__DATASET EXCERPTS__.

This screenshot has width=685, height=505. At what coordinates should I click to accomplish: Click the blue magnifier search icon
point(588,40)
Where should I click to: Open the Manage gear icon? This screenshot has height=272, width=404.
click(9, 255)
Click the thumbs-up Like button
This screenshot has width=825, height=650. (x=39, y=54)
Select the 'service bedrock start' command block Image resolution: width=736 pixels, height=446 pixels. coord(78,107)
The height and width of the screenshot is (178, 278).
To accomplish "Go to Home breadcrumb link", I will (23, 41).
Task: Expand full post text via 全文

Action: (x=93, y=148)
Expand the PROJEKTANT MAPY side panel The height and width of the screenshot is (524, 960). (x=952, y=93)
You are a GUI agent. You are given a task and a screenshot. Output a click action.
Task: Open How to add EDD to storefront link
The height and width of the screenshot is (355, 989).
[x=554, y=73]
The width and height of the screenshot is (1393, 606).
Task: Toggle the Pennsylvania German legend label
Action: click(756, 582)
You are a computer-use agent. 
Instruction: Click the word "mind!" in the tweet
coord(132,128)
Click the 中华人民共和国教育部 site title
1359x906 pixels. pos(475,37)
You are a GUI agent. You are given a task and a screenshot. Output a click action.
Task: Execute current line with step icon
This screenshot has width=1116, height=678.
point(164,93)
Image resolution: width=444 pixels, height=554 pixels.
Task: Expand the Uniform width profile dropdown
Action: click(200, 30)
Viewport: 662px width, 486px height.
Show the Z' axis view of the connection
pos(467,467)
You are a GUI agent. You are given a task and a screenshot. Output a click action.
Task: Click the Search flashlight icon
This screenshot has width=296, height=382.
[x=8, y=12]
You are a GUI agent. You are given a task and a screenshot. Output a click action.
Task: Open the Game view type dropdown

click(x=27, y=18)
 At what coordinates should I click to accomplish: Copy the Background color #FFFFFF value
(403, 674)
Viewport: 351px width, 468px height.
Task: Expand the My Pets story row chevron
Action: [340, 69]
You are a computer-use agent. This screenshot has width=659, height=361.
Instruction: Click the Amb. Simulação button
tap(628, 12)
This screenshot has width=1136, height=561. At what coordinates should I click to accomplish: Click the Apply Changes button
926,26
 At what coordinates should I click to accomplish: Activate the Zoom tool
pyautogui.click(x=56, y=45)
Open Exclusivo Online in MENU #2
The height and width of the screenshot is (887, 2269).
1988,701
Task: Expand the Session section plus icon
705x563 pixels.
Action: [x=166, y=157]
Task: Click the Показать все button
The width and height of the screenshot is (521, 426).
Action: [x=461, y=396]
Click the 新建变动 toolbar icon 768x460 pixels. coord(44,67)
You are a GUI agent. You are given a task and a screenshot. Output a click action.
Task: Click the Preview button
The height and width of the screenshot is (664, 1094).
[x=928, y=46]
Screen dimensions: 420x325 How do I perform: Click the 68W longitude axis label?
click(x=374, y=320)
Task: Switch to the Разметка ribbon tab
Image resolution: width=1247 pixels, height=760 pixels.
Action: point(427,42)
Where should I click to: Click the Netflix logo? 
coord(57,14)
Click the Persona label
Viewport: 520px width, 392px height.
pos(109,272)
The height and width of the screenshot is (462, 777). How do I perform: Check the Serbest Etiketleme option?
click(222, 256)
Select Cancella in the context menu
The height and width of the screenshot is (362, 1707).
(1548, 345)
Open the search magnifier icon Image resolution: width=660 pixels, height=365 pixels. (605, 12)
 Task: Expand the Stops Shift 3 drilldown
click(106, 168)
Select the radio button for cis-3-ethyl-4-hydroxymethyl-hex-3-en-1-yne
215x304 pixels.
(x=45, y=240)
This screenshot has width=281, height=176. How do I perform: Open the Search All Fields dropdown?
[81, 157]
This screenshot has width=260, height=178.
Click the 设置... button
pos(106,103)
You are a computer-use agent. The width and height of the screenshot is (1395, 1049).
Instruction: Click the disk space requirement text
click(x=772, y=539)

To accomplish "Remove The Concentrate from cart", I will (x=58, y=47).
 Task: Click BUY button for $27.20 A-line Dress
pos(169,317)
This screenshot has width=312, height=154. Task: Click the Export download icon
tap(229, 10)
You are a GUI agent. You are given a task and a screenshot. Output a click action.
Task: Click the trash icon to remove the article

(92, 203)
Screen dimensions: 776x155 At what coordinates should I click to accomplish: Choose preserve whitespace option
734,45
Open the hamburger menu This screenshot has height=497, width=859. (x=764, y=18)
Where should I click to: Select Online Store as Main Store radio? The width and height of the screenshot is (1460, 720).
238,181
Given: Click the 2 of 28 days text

__ABOUT THIS TASK__.
Would you please transcribe each line of the material exactly?

__RESPONSE BELOW__.
This screenshot has width=685, height=505. At what coordinates should I click to accomplish: Click the blue magnifier search icon
point(588,40)
Where should I click to: Open the Manage gear icon? This screenshot has height=272, width=404.
click(9, 255)
Click the thumbs-up Like button
This screenshot has width=825, height=650. (x=39, y=54)
Select the 'service bedrock start' command block Image resolution: width=736 pixels, height=446 pixels. coord(78,107)
The height and width of the screenshot is (178, 278).
To accomplish "Go to Home breadcrumb link", I will (23, 41).
Task: Expand full post text via 全文

Action: (x=93, y=148)
Expand the PROJEKTANT MAPY side panel The height and width of the screenshot is (524, 960). (x=952, y=93)
You are a GUI agent. You are given a task and a screenshot. Output a click action.
Task: Open How to add EDD to storefront link
The height and width of the screenshot is (355, 989).
[x=554, y=73]
The width and height of the screenshot is (1393, 606).
Task: Toggle the Pennsylvania German legend label
Action: click(756, 582)
You are a computer-use agent. 
Instruction: Click the word "mind!" in the tweet
coord(132,128)
Click the 中华人民共和国教育部 site title
1359x906 pixels. pos(475,37)
You are a GUI agent. You are given a task and a screenshot. Output a click action.
Task: Execute current line with step icon
This screenshot has width=1116, height=678.
point(164,93)
Image resolution: width=444 pixels, height=554 pixels.
Task: Expand the Uniform width profile dropdown
Action: click(200, 30)
Viewport: 662px width, 486px height.
Show the Z' axis view of the connection
pos(467,467)
You are a GUI agent. You are given a task and a screenshot. Output a click action.
Task: Click the Search flashlight icon
This screenshot has width=296, height=382.
[x=8, y=12]
You are a GUI agent. You are given a task and a screenshot. Output a click action.
Task: Open the Game view type dropdown

click(x=27, y=18)
 At what coordinates should I click to accomplish: Copy the Background color #FFFFFF value
(403, 674)
Viewport: 351px width, 468px height.
Task: Expand the My Pets story row chevron
Action: [340, 69]
You are a computer-use agent. This screenshot has width=659, height=361.
Instruction: Click the Amb. Simulação button
tap(628, 12)
This screenshot has width=1136, height=561. At what coordinates should I click to accomplish: Click the Apply Changes button
926,26
 At what coordinates should I click to accomplish: Activate the Zoom tool
pyautogui.click(x=56, y=45)
Open Exclusivo Online in MENU #2
The height and width of the screenshot is (887, 2269).
1988,701
Task: Expand the Session section plus icon
705x563 pixels.
Action: [x=166, y=157]
Task: Click the Показать все button
The width and height of the screenshot is (521, 426).
Action: [x=461, y=396]
Click the 新建变动 toolbar icon 768x460 pixels. coord(44,67)
You are a GUI agent. You are given a task and a screenshot. Output a click action.
Task: Click the Preview button
The height and width of the screenshot is (664, 1094).
[x=928, y=46]
Screen dimensions: 420x325 How do I perform: Click the 68W longitude axis label?
click(x=374, y=320)
Task: Switch to the Разметка ribbon tab
Image resolution: width=1247 pixels, height=760 pixels.
Action: point(427,42)
Where should I click to: Click the Netflix logo? 
coord(57,14)
Click the Persona label
Viewport: 520px width, 392px height.
pos(109,272)
The height and width of the screenshot is (462, 777). How do I perform: Check the Serbest Etiketleme option?
click(222, 256)
Select Cancella in the context menu
The height and width of the screenshot is (362, 1707).
(1548, 345)
Open the search magnifier icon Image resolution: width=660 pixels, height=365 pixels. (605, 12)
 Task: Expand the Stops Shift 3 drilldown
click(106, 168)
Select the radio button for cis-3-ethyl-4-hydroxymethyl-hex-3-en-1-yne
215x304 pixels.
(x=45, y=240)
This screenshot has width=281, height=176. How do I perform: Open the Search All Fields dropdown?
[81, 157]
This screenshot has width=260, height=178.
Click the 设置... button
pos(106,103)
You are a computer-use agent. The width and height of the screenshot is (1395, 1049).
Instruction: Click the disk space requirement text
click(x=772, y=539)

To accomplish "Remove The Concentrate from cart", I will (x=58, y=47).
 Task: Click BUY button for $27.20 A-line Dress
pos(169,317)
This screenshot has width=312, height=154. Task: Click the Export download icon
tap(229, 10)
You are a GUI agent. You are given a task and a screenshot. Output a click action.
Task: Click the trash icon to remove the article

(92, 203)
Screen dimensions: 776x155 At what coordinates should I click to accomplish: Choose preserve whitespace option
734,45
Open the hamburger menu This screenshot has height=497, width=859. (x=764, y=18)
Where should I click to: Select Online Store as Main Store radio? The width and height of the screenshot is (1460, 720).
238,181
Given: Click the 2 of 28 days text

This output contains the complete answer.